Question
A currency trader sees the following information on his computer screen: Spot Rate: NKr6.2280/$ 3-month forward rate: NKr6.2640/$ US 3-month Treasury Bill rate: 1.4% Norwegian
A currency trader sees the following information on his computer screen:
Spot Rate: NKr6.2280/$
3-month forward rate: NKr6.2640/$
US 3-month Treasury Bill rate: 1.4%
Norwegian 3-month Treasury Bill rate: 1.8%
The currency trader can borrow up to Nkr6.228m (or the equivalent of $1m).
(i) As implied by market prices, state how the value of the $ is expected to change over the next three months. (5 marks)

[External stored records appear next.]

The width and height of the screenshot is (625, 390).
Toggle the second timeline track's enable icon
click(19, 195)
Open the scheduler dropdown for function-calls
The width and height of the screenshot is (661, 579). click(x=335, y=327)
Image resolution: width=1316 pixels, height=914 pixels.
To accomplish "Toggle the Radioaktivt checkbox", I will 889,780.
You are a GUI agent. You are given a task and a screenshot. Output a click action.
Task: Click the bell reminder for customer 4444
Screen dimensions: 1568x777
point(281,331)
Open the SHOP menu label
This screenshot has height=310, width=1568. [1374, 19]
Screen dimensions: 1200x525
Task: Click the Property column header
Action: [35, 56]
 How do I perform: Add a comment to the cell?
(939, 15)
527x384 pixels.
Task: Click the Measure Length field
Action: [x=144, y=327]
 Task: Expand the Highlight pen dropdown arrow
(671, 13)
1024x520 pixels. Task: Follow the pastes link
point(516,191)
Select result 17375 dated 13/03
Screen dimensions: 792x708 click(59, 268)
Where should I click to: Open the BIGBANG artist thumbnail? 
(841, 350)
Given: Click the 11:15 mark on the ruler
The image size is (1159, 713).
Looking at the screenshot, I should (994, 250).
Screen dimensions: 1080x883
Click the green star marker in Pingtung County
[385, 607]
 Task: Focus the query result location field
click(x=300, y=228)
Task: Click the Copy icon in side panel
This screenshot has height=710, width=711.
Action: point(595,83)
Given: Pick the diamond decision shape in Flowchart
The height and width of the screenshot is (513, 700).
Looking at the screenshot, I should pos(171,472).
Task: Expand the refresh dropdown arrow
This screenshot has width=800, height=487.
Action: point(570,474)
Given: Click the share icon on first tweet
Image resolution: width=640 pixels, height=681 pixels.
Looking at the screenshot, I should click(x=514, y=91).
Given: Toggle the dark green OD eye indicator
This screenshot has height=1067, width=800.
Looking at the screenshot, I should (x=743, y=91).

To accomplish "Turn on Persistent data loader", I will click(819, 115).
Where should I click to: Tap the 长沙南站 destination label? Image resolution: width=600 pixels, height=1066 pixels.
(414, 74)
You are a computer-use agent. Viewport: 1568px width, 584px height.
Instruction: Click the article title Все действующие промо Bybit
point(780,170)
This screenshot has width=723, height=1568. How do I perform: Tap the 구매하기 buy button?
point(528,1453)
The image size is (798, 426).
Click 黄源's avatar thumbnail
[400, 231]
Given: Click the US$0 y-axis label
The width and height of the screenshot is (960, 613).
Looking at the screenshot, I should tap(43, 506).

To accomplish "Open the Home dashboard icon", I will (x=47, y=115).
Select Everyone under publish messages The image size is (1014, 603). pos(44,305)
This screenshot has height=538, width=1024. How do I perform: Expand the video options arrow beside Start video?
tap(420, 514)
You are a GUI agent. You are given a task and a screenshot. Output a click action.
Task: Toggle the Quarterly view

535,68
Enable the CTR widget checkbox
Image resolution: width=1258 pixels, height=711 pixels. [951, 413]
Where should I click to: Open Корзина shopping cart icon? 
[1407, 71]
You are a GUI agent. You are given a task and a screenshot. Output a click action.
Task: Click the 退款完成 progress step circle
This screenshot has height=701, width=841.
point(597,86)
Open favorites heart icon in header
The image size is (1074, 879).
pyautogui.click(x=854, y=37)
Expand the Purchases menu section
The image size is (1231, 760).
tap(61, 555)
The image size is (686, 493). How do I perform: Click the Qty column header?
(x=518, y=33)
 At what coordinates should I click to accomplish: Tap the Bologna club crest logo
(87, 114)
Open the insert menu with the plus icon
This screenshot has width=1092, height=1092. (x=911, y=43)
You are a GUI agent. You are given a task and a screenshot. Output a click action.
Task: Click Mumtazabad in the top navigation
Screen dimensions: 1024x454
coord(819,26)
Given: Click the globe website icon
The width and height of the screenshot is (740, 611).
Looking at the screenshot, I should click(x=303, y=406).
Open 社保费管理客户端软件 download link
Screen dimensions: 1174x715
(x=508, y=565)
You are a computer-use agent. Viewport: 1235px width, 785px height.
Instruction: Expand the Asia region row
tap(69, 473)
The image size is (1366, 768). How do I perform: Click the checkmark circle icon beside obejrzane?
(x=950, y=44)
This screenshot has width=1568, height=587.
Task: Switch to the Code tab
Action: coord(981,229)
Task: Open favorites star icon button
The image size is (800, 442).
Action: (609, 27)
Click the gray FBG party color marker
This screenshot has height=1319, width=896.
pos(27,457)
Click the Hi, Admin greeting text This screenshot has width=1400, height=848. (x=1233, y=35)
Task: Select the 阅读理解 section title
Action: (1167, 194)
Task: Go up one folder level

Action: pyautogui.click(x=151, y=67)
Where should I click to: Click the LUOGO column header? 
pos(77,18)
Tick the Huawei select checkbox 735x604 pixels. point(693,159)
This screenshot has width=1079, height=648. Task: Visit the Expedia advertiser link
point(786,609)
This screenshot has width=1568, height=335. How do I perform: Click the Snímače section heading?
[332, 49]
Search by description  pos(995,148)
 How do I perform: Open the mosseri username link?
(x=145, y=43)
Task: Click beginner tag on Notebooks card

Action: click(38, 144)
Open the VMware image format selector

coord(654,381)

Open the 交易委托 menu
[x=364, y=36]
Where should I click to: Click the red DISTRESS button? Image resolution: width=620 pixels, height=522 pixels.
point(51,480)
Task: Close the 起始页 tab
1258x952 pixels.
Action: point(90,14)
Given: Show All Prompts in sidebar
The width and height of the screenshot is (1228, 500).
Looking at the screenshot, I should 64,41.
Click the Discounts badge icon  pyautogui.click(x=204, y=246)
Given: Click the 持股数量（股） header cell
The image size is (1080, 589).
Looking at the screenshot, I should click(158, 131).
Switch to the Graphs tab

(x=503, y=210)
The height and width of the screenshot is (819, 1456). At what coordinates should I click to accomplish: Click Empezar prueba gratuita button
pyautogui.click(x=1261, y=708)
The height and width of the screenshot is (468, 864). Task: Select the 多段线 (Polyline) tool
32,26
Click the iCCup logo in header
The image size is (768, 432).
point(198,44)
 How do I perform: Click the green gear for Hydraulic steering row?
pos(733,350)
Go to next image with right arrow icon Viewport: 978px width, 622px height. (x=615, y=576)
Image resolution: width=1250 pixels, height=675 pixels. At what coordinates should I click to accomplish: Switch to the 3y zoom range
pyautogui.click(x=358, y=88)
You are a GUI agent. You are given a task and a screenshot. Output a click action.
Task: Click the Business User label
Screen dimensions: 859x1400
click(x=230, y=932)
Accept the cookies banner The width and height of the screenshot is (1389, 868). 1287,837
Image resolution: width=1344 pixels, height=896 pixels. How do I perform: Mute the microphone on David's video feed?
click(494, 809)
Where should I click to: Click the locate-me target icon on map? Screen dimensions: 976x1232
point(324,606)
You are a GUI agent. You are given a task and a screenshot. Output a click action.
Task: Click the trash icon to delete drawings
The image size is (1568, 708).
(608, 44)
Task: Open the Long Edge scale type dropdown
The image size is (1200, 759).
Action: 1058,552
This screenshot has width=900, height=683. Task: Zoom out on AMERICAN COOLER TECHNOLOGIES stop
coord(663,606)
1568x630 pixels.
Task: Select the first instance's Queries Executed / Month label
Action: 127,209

(ii) Calculate the annualised forward premium/discount at which the NKr is trading against the $. (5 marks)
(iii) Explain why theory suggests that Interest Rate Parity (IRP) should hold between countries and demonstrate (with calculations) whether or not IRP is currently holding between Norway and the US. (15 marks)
(iv) Demonstrate (with calculations) how a covered interest arbitrage profit can be achieved in this situation, stating clearly the amount of the profit that can be achieved. (15 marks)
(v) Explain precisely how IRP will be restored as a result of such covered interest arbitrage activities, stating clearly the impact on interest rates in the two countries and the spot and forward exchange rates between the two currencies. (10 marks)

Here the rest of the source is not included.